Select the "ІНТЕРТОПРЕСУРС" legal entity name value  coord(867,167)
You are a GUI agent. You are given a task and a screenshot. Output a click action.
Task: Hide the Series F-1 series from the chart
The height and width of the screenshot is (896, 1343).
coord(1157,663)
============================================================
### WHAT YOU NEED TO DO
Return all the lines above exactly as given.

### EXERCISE ANSWER
Select the "ІНТЕРТОПРЕСУРС" legal entity name value  coord(867,167)
You are a GUI agent. You are given a task and a screenshot. Output a click action.
Task: Hide the Series F-1 series from the chart
The height and width of the screenshot is (896, 1343).
coord(1157,663)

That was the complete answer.